Thomas Shannon

Personal information
- Full name: Thomas Shannon
- Born: 7 January 1910 Widnes, Lancashire
- Died: December 1986 (aged 76) Widnes, Cheshire

Playing information
- Position: Stand-off
Club
| Years | Team | Pld | T | G | FG | P |
| 1930–46 | Widnes | 299 | 76 | 1 | 0 | 230 |
| 1940–40 | → Wigan (guest) | 1 | 0 | 0 | 0 | 0 |
| 1941–41 | → St Helens (guest) | 3 | 1 | 0 | 0 | 3 |
| 1941 | → Oldham (guest) | 8 | 3 | 0 | 0 | 9 |
|  | Total | 311 | 80 | 1 | 0 | 242 |
Representative
| Years | Team | Pld | T | G | FG | P |
| 1938 | England | 2 | 1 | 0 | 0 | 3 |

Coaching information
Club
| Years | Team | Gms | W | D | L | W% |
| 1949–5? | Widnes | 0 | 0 | 0 | 0 |  |
- Source:

= Thomas Shannon (rugby league) =

England international rugby league footballer and coach

Thomas Shannon (1910 – 1986) was an English professional rugby league footballer who played in the 1930s and 1940s, and coached in the 1950s.

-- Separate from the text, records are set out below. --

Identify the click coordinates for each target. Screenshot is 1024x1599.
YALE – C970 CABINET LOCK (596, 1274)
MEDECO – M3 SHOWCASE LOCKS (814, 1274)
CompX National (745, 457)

He played at representative level for England, and at club level for Widnes, as a , and coached at club level for Widnes. He also appeared for Wigan, St Helens and Oldham RLFC as a World War II guest player.

==Playing career==
===Club career===
Shannon played in Widnes' 5-11 defeat by Hunslet in the 1933–34 Challenge Cup Final during the 1933–34 season at Wembley Stadium, London on Saturday 5 May 1934, and scored a try in the 18-5 victory over Keighley in the 1936–37 Challenge Cup Final during the 1936–37 season at Wembley Stadium, London on Saturday 8 May 1937.

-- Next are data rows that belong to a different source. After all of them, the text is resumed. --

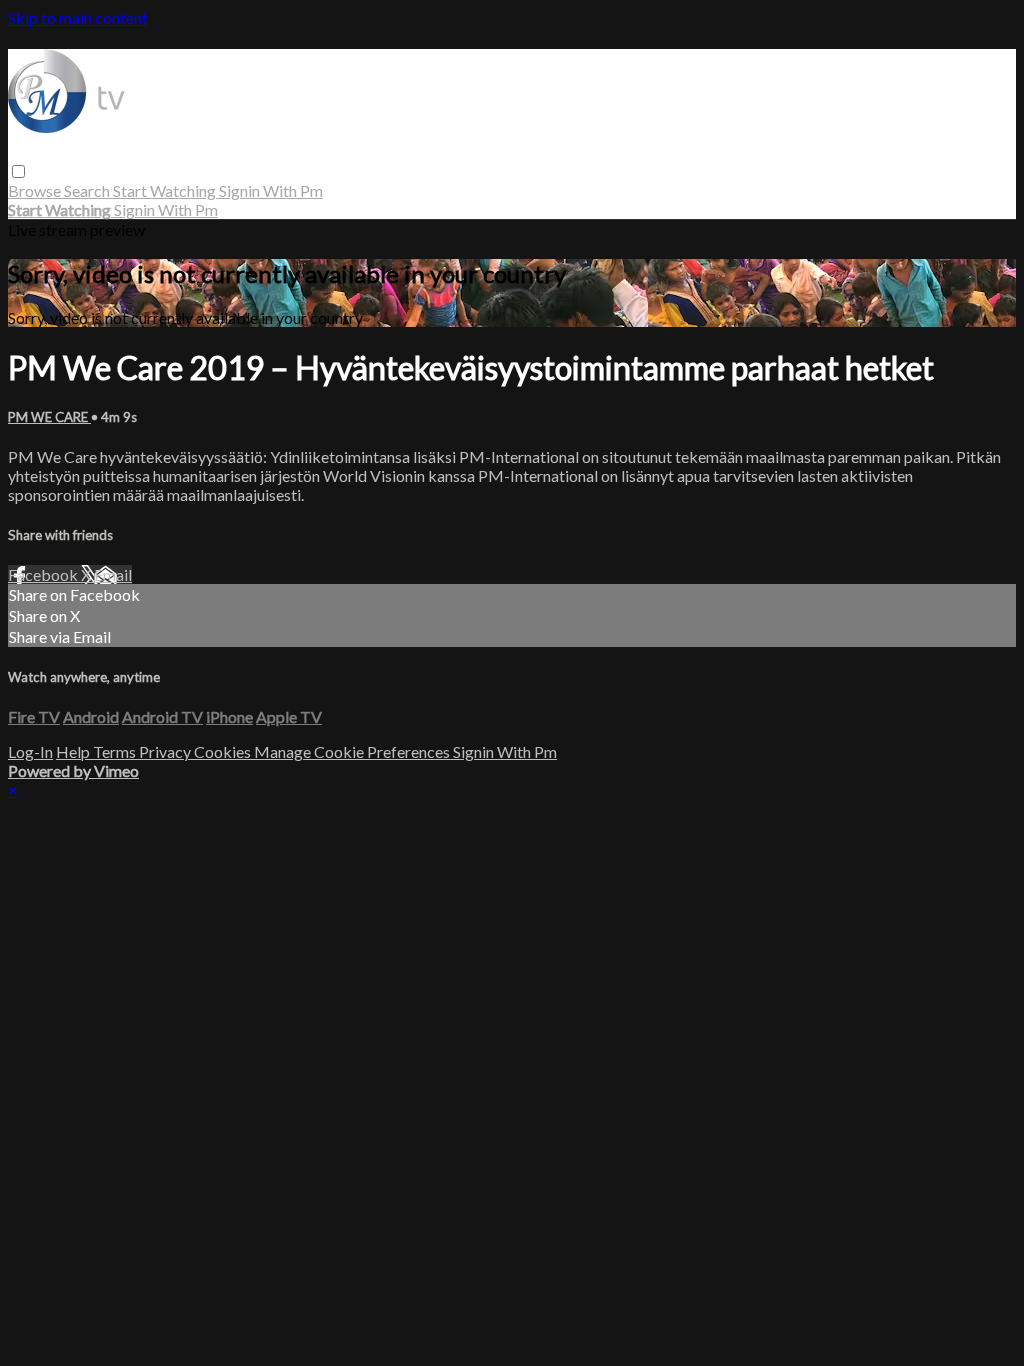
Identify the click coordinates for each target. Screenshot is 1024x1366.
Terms (116, 751)
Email (113, 574)
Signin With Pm (271, 190)
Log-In (30, 751)
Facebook (44, 574)
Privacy (166, 751)
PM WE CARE (49, 417)
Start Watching (166, 190)
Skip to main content (78, 17)
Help (74, 751)
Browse (36, 190)
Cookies (224, 751)
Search (88, 190)
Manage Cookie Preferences (353, 751)
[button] (18, 171)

Shannon played in Widnes' 4-5 defeat by Swinton in the 1939–40 Lancashire Cup Final first-leg during the 1939–40 season at Naughton Park, Widnes on Saturday 20 April 1940, and played in the 11-16 defeat (15-21 aggregate defeat) by Swinton in the 1939–40 Lancashire Cup Final second-leg during the 1939–40 season at Station Road, Swinton on Saturday 27 April 1940.

===International honours===
Shannon won caps for England while at Widnes in 1938 against Wales (2 matches).